__Data provided__.
%%

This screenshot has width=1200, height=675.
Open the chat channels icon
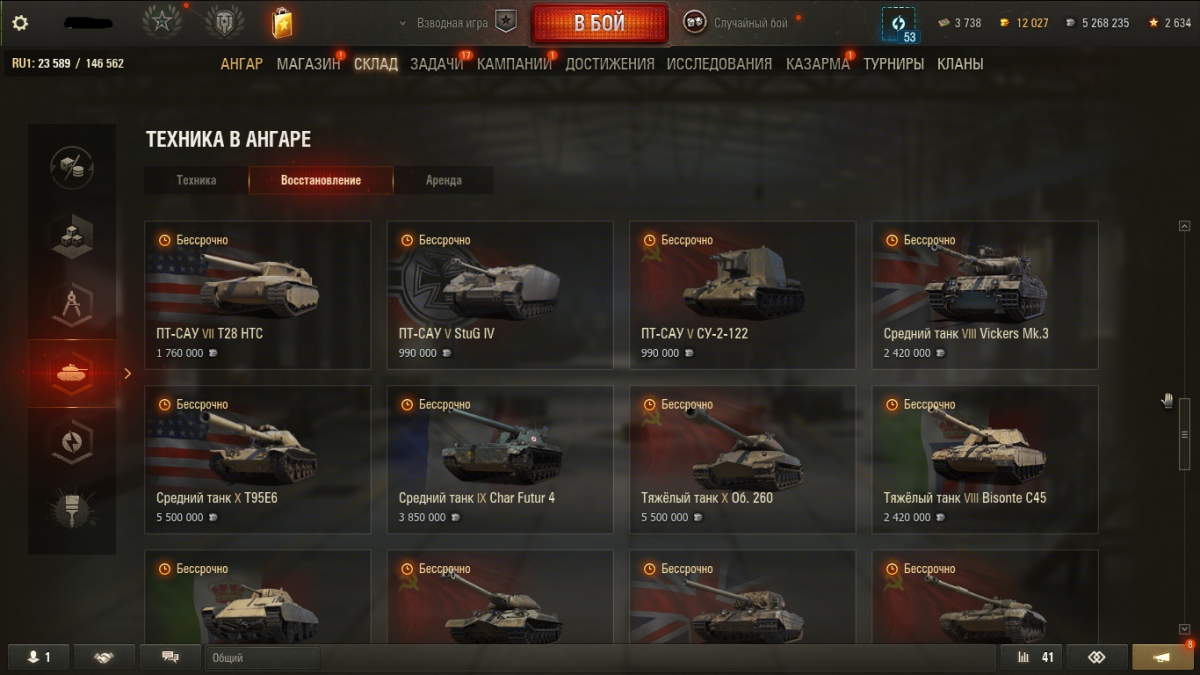click(170, 657)
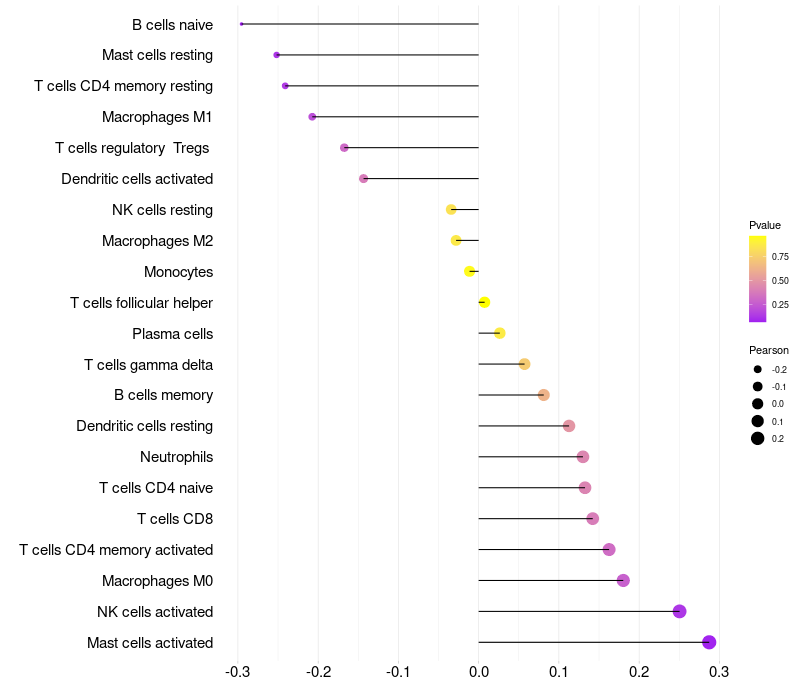Click the T cells follicular helper label

[141, 302]
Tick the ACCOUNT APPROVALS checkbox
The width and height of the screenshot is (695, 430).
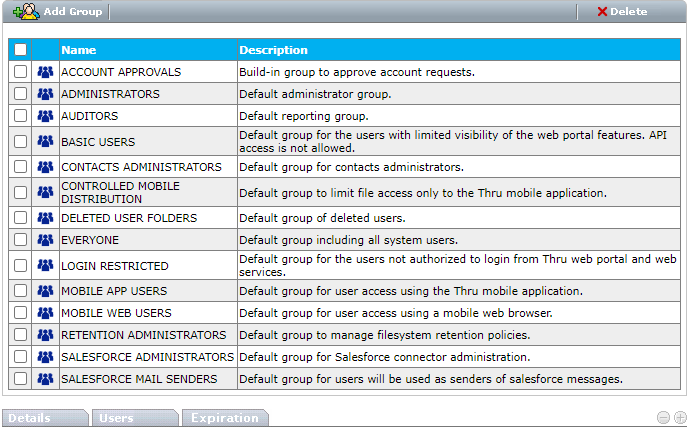tap(21, 72)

%%

__Exercise details__.
A word-for-word copy of the records is required. Leave out every picture.

__Solution for this task__.
This screenshot has width=1200, height=675.
Open the chat channels icon
click(170, 657)
Click the T cells follicular helper label

[141, 302]
Tick the ACCOUNT APPROVALS checkbox
The width and height of the screenshot is (695, 430).
tap(21, 72)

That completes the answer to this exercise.